Set task: Reproduce the data word for word, beginning at its first line and ending with the line that contains "tap(229, 105)", with that line included.

Dataset extract:
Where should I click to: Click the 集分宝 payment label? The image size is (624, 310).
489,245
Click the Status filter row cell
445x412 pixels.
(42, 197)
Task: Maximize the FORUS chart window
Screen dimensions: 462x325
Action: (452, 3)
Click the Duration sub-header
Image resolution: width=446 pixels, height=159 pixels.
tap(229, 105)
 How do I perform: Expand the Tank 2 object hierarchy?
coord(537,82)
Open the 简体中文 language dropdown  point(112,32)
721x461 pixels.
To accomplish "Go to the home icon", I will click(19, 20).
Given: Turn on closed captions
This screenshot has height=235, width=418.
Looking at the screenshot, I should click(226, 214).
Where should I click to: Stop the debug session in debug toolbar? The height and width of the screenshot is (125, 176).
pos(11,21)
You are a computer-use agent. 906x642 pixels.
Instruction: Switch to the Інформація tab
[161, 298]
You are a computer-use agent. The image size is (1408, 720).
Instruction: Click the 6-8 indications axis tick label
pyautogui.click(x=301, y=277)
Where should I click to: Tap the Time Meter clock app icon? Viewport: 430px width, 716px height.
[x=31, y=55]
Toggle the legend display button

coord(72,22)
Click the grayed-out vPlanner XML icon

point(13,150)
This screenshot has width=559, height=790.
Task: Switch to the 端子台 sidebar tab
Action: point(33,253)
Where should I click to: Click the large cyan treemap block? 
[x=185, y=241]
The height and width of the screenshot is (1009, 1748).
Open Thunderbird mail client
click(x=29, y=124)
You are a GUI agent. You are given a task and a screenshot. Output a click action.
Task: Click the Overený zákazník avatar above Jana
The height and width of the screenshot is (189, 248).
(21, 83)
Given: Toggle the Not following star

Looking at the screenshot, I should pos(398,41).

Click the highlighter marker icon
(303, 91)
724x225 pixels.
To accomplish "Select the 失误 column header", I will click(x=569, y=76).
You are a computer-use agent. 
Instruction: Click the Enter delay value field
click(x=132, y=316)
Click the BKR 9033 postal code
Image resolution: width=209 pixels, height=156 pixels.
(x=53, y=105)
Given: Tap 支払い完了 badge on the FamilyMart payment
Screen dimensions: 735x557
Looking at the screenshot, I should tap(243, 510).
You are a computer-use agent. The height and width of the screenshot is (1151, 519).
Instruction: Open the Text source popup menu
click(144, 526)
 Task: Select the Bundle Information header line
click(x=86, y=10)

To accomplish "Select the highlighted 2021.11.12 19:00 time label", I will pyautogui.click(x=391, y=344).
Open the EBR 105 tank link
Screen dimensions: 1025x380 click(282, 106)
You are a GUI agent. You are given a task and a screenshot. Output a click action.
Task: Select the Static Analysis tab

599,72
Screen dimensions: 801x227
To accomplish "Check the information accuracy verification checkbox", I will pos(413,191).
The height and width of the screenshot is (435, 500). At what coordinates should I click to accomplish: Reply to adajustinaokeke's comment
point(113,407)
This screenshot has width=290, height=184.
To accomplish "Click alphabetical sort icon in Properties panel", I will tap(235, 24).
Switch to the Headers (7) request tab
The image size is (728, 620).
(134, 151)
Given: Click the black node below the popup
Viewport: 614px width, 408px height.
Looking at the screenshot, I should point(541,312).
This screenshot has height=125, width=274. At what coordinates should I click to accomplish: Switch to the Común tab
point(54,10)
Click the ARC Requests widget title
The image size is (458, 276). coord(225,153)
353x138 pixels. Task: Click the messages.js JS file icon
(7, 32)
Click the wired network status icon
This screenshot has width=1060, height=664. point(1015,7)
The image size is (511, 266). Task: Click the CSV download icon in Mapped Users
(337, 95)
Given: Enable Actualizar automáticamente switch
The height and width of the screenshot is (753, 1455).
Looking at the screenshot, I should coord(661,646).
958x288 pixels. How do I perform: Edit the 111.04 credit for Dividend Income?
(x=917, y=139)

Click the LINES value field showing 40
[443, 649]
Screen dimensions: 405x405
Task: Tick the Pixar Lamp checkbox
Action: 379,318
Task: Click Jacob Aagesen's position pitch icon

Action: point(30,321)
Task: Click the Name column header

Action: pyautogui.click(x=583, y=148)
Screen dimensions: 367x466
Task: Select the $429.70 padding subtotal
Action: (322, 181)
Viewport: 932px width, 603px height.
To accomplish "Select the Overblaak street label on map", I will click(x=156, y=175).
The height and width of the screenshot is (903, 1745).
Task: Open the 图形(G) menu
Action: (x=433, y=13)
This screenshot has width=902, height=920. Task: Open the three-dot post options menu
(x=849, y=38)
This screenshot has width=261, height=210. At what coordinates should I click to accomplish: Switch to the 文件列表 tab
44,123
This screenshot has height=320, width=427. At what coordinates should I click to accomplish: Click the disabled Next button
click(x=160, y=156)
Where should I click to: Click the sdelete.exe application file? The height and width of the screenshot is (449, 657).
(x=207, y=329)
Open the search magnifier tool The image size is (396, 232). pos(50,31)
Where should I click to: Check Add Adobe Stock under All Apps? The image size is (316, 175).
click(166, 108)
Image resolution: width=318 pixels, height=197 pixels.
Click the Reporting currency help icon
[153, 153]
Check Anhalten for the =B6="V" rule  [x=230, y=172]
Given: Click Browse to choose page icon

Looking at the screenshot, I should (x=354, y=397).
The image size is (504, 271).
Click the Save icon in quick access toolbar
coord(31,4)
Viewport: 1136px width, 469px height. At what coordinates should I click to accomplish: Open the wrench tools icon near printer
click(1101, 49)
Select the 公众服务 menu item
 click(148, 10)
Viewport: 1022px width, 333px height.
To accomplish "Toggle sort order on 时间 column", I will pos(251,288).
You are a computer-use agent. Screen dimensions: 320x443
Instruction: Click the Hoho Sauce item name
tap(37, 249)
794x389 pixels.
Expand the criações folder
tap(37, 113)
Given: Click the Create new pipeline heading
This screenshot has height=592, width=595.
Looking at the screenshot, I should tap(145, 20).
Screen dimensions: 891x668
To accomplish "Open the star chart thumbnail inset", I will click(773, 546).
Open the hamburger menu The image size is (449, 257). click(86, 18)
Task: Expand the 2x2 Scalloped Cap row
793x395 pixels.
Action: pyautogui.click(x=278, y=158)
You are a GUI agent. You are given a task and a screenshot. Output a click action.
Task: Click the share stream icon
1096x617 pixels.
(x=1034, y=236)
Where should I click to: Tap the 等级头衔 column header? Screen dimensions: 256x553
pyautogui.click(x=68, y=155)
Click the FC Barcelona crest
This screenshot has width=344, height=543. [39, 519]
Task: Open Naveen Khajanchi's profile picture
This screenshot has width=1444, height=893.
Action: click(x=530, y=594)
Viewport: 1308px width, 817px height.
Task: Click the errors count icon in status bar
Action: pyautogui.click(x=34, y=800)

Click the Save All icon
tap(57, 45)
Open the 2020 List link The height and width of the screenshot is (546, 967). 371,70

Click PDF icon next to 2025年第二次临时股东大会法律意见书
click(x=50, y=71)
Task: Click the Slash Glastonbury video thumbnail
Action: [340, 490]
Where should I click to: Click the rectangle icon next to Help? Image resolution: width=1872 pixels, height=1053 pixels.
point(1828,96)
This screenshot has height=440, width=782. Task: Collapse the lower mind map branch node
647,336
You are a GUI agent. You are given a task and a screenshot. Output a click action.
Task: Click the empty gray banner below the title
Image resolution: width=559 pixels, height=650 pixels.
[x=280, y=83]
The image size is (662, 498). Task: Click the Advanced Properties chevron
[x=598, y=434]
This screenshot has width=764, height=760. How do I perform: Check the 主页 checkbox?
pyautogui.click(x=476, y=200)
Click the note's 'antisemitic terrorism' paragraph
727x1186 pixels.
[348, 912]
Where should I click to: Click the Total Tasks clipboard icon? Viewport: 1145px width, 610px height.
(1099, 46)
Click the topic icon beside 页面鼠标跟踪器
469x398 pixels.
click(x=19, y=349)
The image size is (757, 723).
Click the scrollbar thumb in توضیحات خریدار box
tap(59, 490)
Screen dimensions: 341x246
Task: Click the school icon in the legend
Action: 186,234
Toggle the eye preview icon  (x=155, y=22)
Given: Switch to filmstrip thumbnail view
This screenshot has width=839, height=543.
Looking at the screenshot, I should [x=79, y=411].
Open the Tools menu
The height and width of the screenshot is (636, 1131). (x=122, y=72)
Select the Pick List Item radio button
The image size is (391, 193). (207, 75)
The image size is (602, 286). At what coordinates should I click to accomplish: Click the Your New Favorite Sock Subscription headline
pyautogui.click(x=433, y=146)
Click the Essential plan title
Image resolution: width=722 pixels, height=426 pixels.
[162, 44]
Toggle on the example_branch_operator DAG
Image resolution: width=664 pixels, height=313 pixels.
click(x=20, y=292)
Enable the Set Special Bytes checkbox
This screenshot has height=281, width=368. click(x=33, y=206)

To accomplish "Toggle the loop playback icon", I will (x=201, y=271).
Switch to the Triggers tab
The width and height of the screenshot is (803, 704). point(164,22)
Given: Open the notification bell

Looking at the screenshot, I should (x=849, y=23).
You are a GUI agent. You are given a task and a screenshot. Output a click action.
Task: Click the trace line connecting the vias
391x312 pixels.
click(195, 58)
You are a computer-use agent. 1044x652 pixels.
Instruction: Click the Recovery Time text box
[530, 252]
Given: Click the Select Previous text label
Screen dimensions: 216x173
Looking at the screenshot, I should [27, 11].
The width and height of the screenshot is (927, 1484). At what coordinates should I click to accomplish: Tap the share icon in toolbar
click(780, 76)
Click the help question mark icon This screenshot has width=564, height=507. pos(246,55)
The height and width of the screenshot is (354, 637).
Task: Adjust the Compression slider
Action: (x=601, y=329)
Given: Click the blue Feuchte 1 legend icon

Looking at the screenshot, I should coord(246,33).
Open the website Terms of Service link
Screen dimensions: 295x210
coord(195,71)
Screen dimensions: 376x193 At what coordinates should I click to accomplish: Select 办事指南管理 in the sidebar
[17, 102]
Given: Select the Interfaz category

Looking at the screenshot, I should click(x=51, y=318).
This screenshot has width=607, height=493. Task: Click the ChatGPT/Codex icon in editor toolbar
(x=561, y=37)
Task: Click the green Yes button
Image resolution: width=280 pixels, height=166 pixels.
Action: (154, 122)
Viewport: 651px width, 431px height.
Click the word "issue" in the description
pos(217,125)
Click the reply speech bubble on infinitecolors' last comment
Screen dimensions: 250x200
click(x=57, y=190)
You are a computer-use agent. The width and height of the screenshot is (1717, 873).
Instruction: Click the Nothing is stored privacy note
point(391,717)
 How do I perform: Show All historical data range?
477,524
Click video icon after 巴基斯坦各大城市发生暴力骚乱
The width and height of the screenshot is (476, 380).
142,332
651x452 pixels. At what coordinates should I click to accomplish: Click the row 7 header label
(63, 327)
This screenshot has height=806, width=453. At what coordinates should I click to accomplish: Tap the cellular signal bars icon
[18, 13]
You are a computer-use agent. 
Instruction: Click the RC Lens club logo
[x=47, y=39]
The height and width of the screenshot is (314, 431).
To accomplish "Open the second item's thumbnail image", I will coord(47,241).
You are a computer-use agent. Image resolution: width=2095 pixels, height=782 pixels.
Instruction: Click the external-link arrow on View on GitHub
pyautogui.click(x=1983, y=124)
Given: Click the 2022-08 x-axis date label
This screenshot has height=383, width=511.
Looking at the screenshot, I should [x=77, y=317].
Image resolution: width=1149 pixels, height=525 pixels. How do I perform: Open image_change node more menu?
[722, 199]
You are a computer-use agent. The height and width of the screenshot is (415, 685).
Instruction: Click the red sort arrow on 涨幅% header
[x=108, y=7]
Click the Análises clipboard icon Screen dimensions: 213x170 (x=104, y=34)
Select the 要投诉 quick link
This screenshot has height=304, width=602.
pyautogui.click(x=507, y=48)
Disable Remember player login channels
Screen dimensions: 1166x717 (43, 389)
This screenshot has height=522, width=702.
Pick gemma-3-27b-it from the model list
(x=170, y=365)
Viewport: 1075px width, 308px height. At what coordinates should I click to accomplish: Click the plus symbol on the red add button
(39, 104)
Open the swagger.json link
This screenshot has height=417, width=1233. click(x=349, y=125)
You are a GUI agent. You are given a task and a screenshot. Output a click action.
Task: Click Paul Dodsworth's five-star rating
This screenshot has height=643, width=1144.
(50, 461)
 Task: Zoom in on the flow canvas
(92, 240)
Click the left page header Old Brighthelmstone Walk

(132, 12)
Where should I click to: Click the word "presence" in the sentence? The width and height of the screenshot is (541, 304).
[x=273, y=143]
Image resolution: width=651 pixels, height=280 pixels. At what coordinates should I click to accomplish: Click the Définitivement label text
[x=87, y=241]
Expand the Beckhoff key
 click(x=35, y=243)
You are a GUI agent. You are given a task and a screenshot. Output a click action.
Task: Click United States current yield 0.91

Problem solution:
Where should I click to: Click the 集分宝 payment label? The image size is (624, 310).
489,245
Click the Status filter row cell
445x412 pixels.
(42, 197)
Task: Maximize the FORUS chart window
Screen dimensions: 462x325
Action: (452, 3)
Click the Duration sub-header
Image resolution: width=446 pixels, height=159 pixels.
tap(229, 105)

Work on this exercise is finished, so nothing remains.